Trip To Mirebalais - New Hospital - Protests


Tuesday afternoon we welcomed Janneke and Janelle from the Strathroy Providence United Reformed Church here at Coram Deo. On Wednesday morning we headed up Goat Mountain to drive to Mirebalais to the new University Hospital of Mirebalais. It is a joint mission/government hospital. I thought it would be a nice drive for the visitors to experience Haiti. It turned out to be full of action We knew something was wrong when we saw smoldering tire remnants and a water truck that had just put out a tire fire. Here is the story according to the pictures below.

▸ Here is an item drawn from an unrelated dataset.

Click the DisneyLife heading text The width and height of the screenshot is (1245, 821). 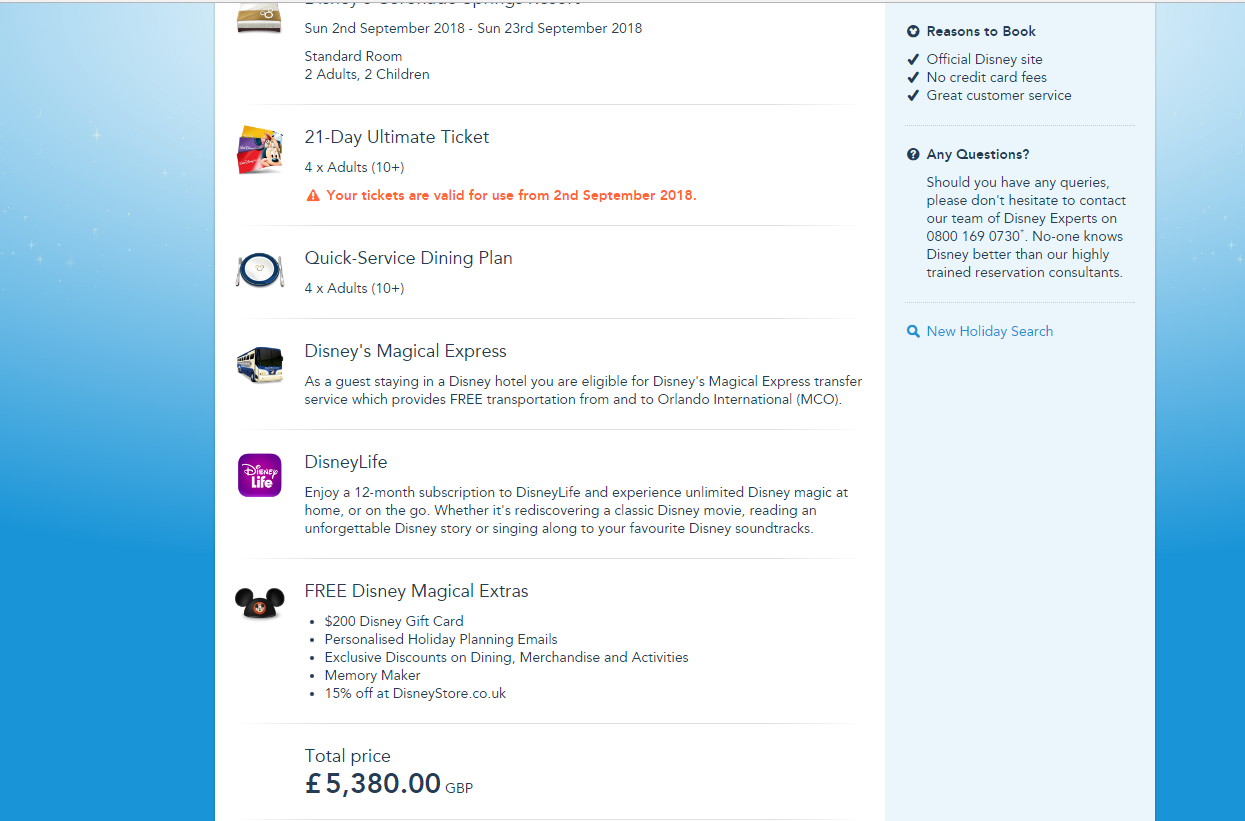[345, 462]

Mirebalais is an old town and was founded in 1702. After we passed the smoldering tires a police checkpoint stopped us. They told us to turn around because if we continued we would be attacked by flying rocks. I told the policeman that we needed to get to the hospital because we were trying to find help for Junel. The haitian policeman told us to wait and to pull in a side street and to wait a minute.

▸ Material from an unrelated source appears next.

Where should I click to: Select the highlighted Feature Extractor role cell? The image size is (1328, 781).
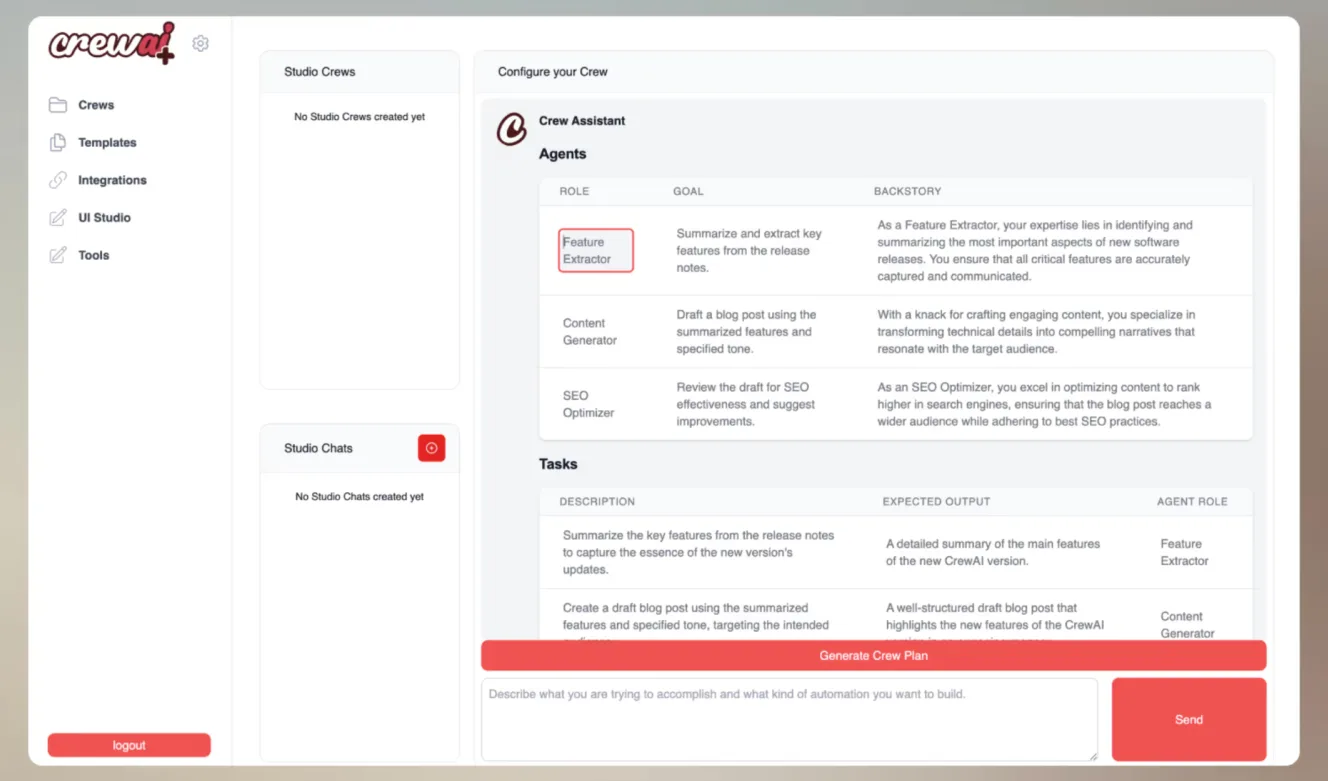coord(595,250)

A front end loader led by Haitian/UN police and UN soldiers, a water truck UN and Haitian police vehicles proceeded to head up the road. It was then that we heard shooting. The UN/police, loader and water truck all retreated back to where we were. That wasn't a good sign. We were sort of in an exposed position on the road and to protect Kimosabe and the visitors we headed across the street and entered the grounds of the medical clinic. We hid Kimosabe inside the clinic parking area so that he was free from flying rocks and bullets.

From a higher vantage point on the clinic grounds we watched the UN police. The UN soldier was keeping an eye out.

The UN soldier is walking back from the street corner where we were originally parked.

There was a bit of a stand off and the water truck waited until the situation was under control.

The loader was on hold too.

The Haitian police arrested a protestor but before I could get a photo, someone told me that if I took a picture they would smash my camera. I didn't argue with them and put the camera in its bag and handed it to Amos for safe keeping. Amos took some photos of me. The man I am talking to on the right was friendly. He explained to me why the protest took place. The people of Mirebalais are angry because they are seeing jobs at the hospital being given to people outside of Mirebalais. They decided to hold a protest to show their displeasure. I told him that we needed to get to the hospital to find help for someone and he said that he would help us get through. The plan was for me and Amos to go on foot and the visitors and Luc to stay behind.

We noticed a motorcycle coming up the road from the direction of the protest and that was a good sign that the road was open.

I went back to the parking area to take Kimosabe out of hiding.

We had no problem getting to the hospital and the man who told us he would help us get through the protest was already at the hospital. He went ahead on his own to make sure we had no problems. We are thankful for this helpful friend! We went inside the hospital and spoke with the American director of programs. She told us that the hospital has a cancer program and would pass Junel's case on to the oncology team. For 50 gourds (1.25US$) care is given for patients no matter how extensive the care needs to be. In November 2013 a pediatric heart surgery program will begin. This hospital sees 800 patients a day and employs 700 haitians. I feel sorry for them. They can't give everyone in Mirebalais a job. Hopefully the people of Mirebalais settle down and understand that this hospital is trying to not just help Mirebalais but the entire country. We made some good contacts at the hospital and hopefully in the future we will be able to refer a lot of people there for surgeries. Pray for calm in Mirebalais and for the medical people working there.